MONASTERY Link 8

 

Anglo-Saxon Prose and Building Techniques

There are two paths here, a literary path and an architectural path. The first path links classical sources to Old English texts. The second path is about construction techniques. Either one shows how prose sources used building techiques as metaphors.

Path 1: Literature

King Alfred's Preface to his translation of St. Augustine's Soliloquies describes building a dwelling as a metaphor for making a secure place for oneself in the world:

I then gathered for myself staves and props and tie-shafts and handles for each of the tools that I knew how to work with, and cross-bars and beams, and, for each of the structures which I knew how to build, the finest timbers I could carry. . . . I would advise everyone who is strong and has many wagons to direct his steps to that same forest where I cut these props, and to fetch more for himself and to load his wagons with well-cut staves, so that he may weave many elegant walls and put up many splendid houses and so build a fine homestead and there live pleasantly and in tranquillity both in winter and in summer--as I have not yet done! (Alfred the Great, ed. Keynes and Lapidge, 138.)

You can read this passage and check the notes to it in K&L, 299-301. What are the features of the text that they draw your attention to?

This is a figure of speech, of course, for one's earthly dwelling place as an intellectual world constructed of the "forest" of the ideas of others. What are the origins of this figure of speech? You can begin by reading what Martin Irvine has to say about the "silva" (Latin for forest) in his essay on "Medieval Textuality" in Speaking Two Languages, ed. Allen J. Frantzen, 200-202.

Path 2: Architecture

There is a lot about architecture in the Life of Ceolfrith and quite a bit about monastic architecture in Bede (see his discussion of Ceolfrith, for example Book 5, Chapter 21. 314-15).

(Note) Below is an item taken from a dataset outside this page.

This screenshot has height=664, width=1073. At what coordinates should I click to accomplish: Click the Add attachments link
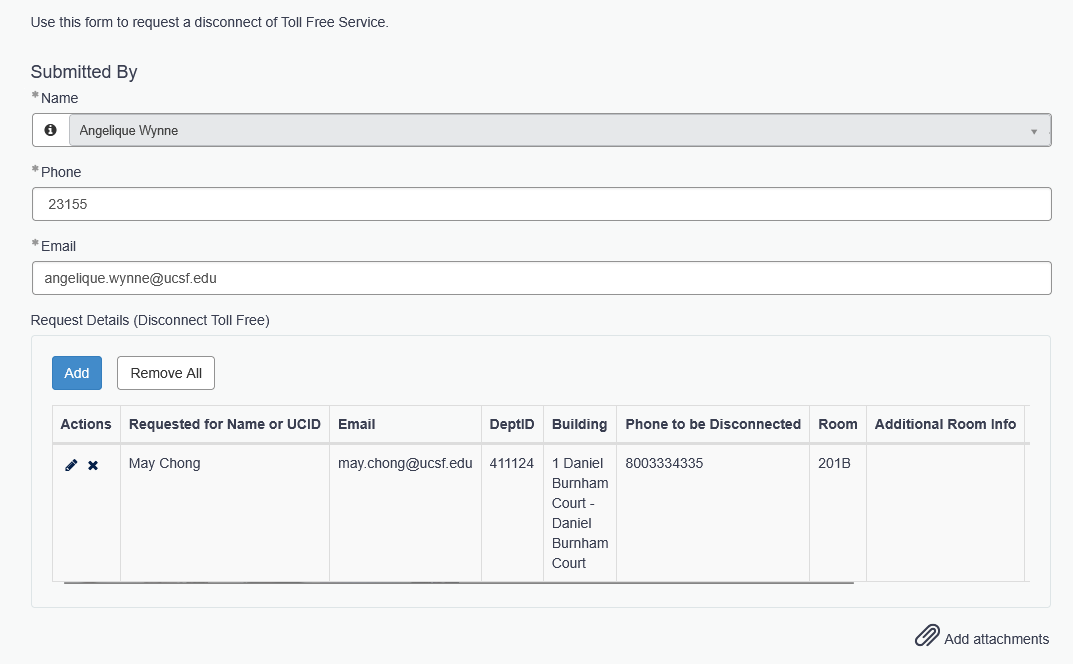996,639
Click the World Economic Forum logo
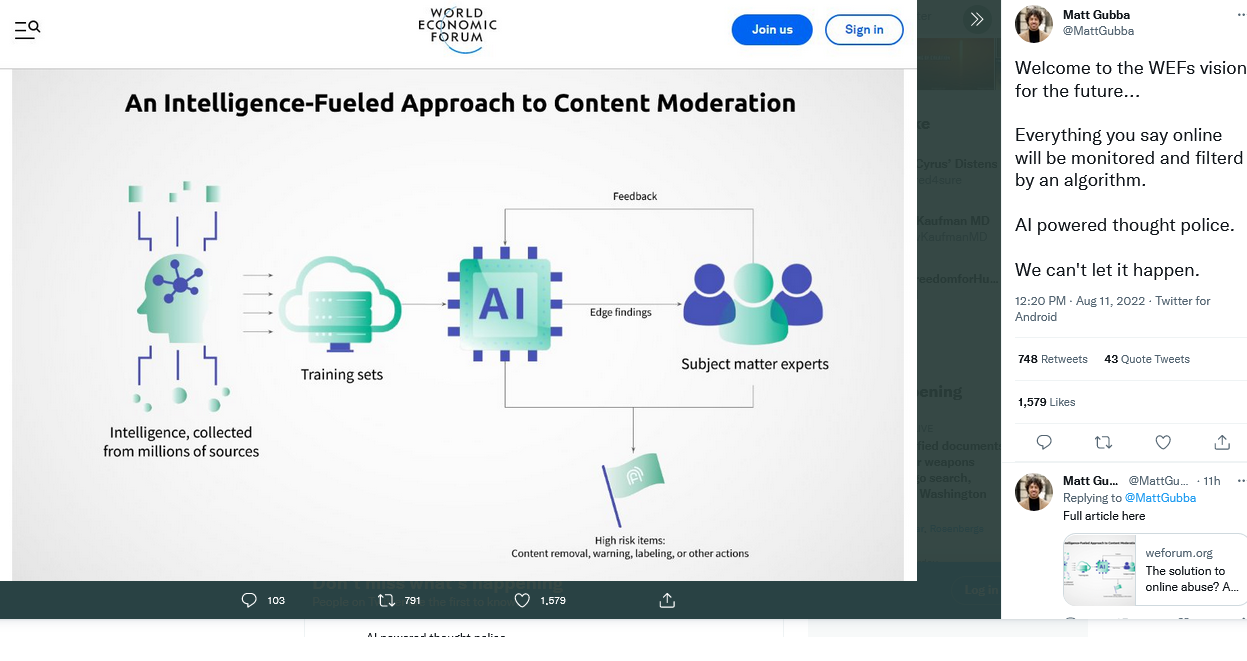Image resolution: width=1247 pixels, height=661 pixels. click(457, 30)
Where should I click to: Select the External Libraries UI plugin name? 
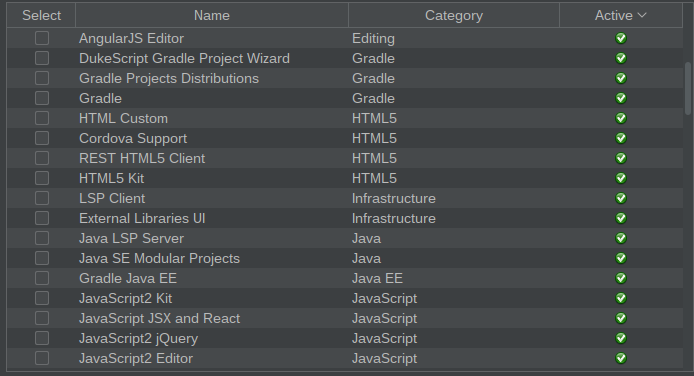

We are also interested in wood buildings, however.

Sometimes this information is indirectly conveyed. For example, near the end of Asser's Life of Alfred there is a discussion of the invention of a sort of clock (actually a horn lantern) created by sheltering candles from the wind (Keynes and Lapidge 108-9).

What is said or implied in this passage about the construction of buildings in the ninth century? What kinds of architectural structures are referred to--there are several "layers" to the building in question. Just list them for a start, then ask yourself if this was a complex or simple building, and what difference its construction makes in terms of who inhabits the building, what do they do there, and so forth. There is a good discussion of buildings in Whitelock Beginnings, in the "Classes of Society" chapter (e.g. 88-90).

There is another building metaphor, closely related to the "twig" technique, in another OE text, which is known as Byrhtferth's Manual:

"We first of all survey the site of the house, and also hew the timber into shape, and neatly fit together the sills, and lay down the beams, and fasten the rafters . . . ."

The uses this figure to introduce a discussion of Easter customs; (see the edition by S. J. Crawford in the Early English Text Society, Original Series 177 . Oxford University Press, repr. ed. 1966,142-44.) The edition contains the Old English and a translation.